Plato argued in the Phaedrus that writing was “inherently stupid”, said Stephens, since it provided a recipe for memory and wisdom that would produce forgetfulness. Pope called the printing press “a scourge for the sins of the learned”. Stephens believes that TV is still in its imitative phase – aping radio, theatre, conversation and sporting events. “Non-imitative TV” opens up realms of possibility, he argued: by adding lettering to moving pictures, for example, it’s possible to embody different levels of thought in a scene, to add commentary to commentary.

The near-perfect illustration of Stephens’ argument was, in fact, waiting in the wings. Jeff Scher, another NYU professor and self-titled “experimental film-maker”, showed a series of shorts resembling kinetic abstract paintings, wrung from the aberrations of vintage film-making equipment. The exquisite dancing shapes, created with such hi-tech equipment as a desk lamp and Bolex camera for budgets of 42, were undoubtedly the least commercial and the most inspiring motion graphics of the conference.

In one, Scher had created an animation by arranging a selection of detritus (found on New York streets) on a lightbox. The music was perfectly synced, he explained, because “when graphic collisions are that frequent it’s like Velcro for syncing. You can play Led Zeppelin or Frank Sinatra and it fits perfectly.” Here was motion graphics freed from the imitative mode. If only the audience could believe that they were the future of TV, rather than art works destined to remain in the experimental fringes.

As someone from the audience pointed out, TV, like the Web and the radio, began with high aspirations before it was co-opted by corporations and turned to crass, bottom-line programming.

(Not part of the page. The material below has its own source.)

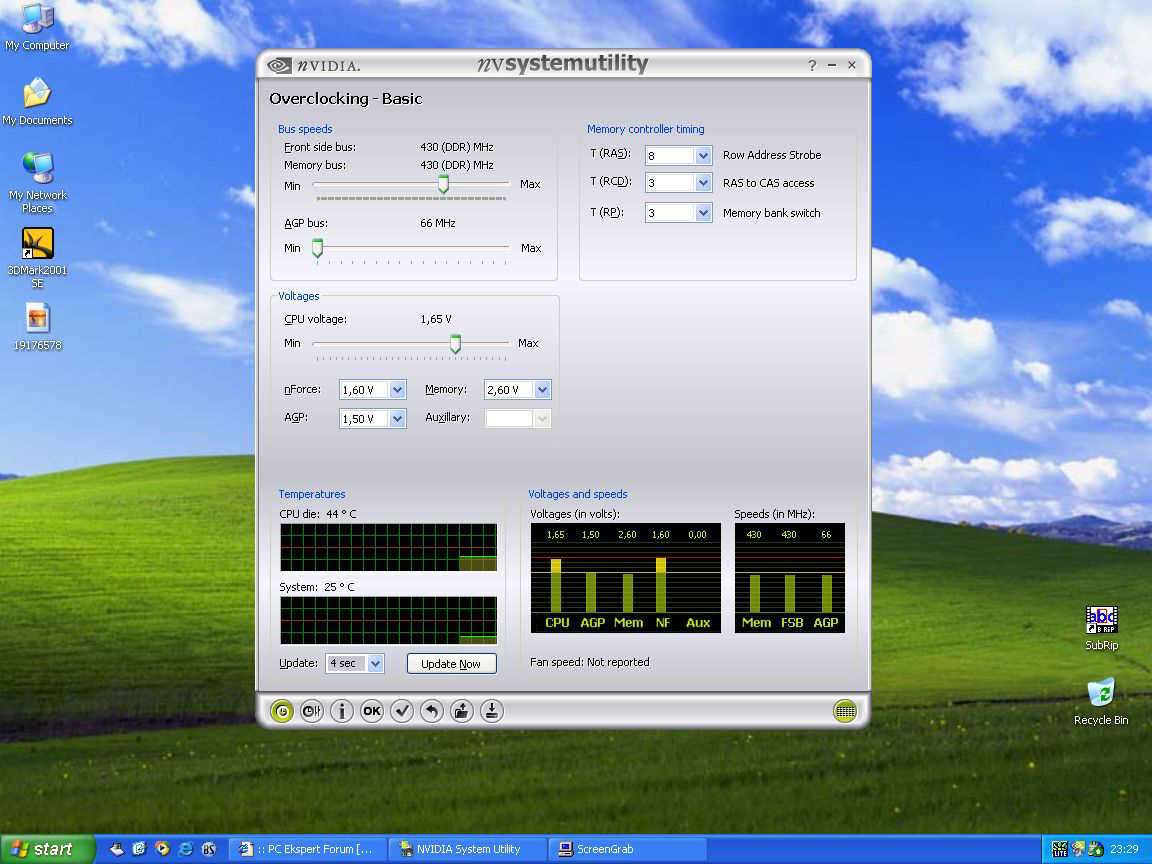
Task: Click the undo arrow toolbar icon
Action: tap(431, 711)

The conference had fulfilled its function and provided its audience with a respite from the horrors of the commercial world waiting outside. My hope is that in the week directly following DFTV, magnificent motion graphics were being created around the city, even if only to be consigned to the digital trash can of client-rejected designs. In this commerce-driven society, commercial failure is quite refreshing.